The Consumer Financial Protection Bureau, together with five states, has filed a federal complaint and submitted a proposed stipulated final judgment and order against a Florida company and its president for allegedly violating state and federal debt relief laws. Under the terms of the proposed final order, the defendants will pay $100,000 in restitution for consumers who allegedly paid fees but did not receive any debt relief services, along with an additional $5,000 civil penalty to the CFPB.

The civil suit, filed on December 14, 2012, in the United States District Court for the Southern District of Florida, is the first joint enforcement action brought by the CFPB and several states, which include Hawaii, New Mexico, North Carolina, North Dakota and Wisconsin. The action names defendants Payday Loan Debt Solution, Inc., and its president, Sanjeet Parvani, and alleges that they offered to negotiate reductions of consumers' payday loan balances.

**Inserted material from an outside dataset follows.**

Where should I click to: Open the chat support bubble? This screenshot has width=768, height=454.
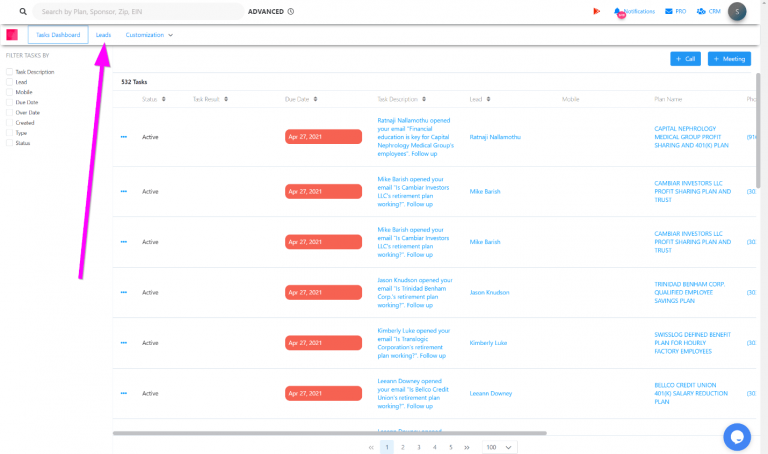point(737,436)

The complaint alleges that the defendants collected $87,243.96 in upfront fees for the provision of debt relief services before the services had been rendered - which advance fees are banned by amendments to the federal Telemarketing Sales Rule (TSR) that took effect on October 27, 2010 - and that the company failed to comply with licensing requirements and/or fee restrictions imposed by the various states. In addition, Hawaii imposes an outright ban on the operation of any for-profit debt settlement companies within the state.

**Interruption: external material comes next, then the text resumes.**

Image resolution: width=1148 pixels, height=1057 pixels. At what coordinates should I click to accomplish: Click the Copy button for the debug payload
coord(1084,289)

If approved by the court, the proposed final order will require the defendants to post a $100,000 restitution fund for reimbursements to consumers who enrolled and paid fees to the defendants after the TSR fee ban went into effect. The order also provides for a $5,000 civil penalty to be paid by the defendants to the CFPB.

The order would ban the defendants from offering or providing debt relief services at all in Hawaii and North Carolina, and would prohibit them from charging upfront fees and otherwise failing to comply with applicable state law in the other states. The defendants must also comply with regular compliance monitoring and reporting requirements for a period of two years.

As with recent CFPB enforcement actions against several large banks relating to their credit card practices, the defendants apparently agreed to resolve the enforcement action before it was filed by the CFPB. The proposed stipulated final judgment and order was submitted to the court yesterday in an unopposed motion for approval.